The recent discovery of Mayan ruins in the Guatemalan jungle is changing the way people think of that ancient civilization.

As a result, professor Ruben Mendoza, chair of the School of Social, Behavioral & Global Studies, finds himself vindicated for challenging preconceived notions about the Maya when he was in graduate school in the late 1970's.

Most researchers at the time, including his advisor, were convinced "the Maya were essentially not warlike, they did not have a written historical tradition, and the failure of their society was predicated on managerial mismanagement of the ecology and resources," recalls Mendoza.

His dissertation challenged that view and upset his advisor.

The findings that made headlines, however, are reaffirming Mendoza's thinking that Maya cities were much larger and more interconnected than once conceived.

Videography by Joey Perotti

Clearing the jungle

In Mendoza's formative years as an archeologist, you would arrive at your site by pack mule train after a 3-6 day hike. Then you would clear the jungle by hand as best you could to reveal a single site. The rest of the area would remain hidden and unexplored.
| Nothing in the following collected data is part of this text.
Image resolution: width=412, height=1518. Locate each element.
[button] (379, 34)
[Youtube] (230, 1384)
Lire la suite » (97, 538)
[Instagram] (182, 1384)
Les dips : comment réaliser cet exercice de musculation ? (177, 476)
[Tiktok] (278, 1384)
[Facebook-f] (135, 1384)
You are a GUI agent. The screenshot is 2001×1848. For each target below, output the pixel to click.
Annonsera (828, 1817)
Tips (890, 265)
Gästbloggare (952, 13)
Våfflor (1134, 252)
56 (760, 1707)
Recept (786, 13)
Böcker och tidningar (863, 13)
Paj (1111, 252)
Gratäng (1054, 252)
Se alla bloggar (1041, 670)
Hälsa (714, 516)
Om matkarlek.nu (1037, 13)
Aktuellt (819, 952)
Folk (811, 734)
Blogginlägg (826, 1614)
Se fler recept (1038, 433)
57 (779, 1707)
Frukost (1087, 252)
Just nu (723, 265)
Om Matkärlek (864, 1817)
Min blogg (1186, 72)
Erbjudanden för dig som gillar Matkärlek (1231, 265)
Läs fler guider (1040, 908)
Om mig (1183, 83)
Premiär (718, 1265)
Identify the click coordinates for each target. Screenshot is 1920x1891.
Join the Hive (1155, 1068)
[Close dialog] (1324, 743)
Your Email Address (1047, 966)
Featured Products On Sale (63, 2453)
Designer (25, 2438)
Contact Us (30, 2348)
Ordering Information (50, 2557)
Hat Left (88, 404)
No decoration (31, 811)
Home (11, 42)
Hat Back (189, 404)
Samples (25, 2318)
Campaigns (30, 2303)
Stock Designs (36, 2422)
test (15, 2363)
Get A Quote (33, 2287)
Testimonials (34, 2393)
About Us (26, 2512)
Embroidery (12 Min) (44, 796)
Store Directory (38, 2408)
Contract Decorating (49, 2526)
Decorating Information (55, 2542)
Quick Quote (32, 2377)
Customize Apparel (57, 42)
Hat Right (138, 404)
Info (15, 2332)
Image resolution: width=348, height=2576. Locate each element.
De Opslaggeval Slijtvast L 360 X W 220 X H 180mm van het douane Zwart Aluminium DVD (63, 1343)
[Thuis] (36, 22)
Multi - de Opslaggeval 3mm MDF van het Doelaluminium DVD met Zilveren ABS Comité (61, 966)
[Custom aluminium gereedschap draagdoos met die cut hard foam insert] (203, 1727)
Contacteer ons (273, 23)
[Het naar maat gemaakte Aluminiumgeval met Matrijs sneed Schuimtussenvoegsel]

"That area has been virtually impenetrable to survey work," reminds Mendoza.

Technology has changed all of that. LiDAR (Light Detection And Ranging) is allowing archeologists to digitally deforest a huge area of the jungle and reveal hidden structures perhaps only seen by the Maya themselves.

In some areas like Tikal in Guatemala, Mendoza says "they now have evidence of up to 60,000 sites and features that were largely unknown."

The Maya living in that area would have been part of a huge society, Mendoza suggests, ranging from "hundreds of thousands if not millions of people inhabiting what today is the most dense forest canopies in the Americas."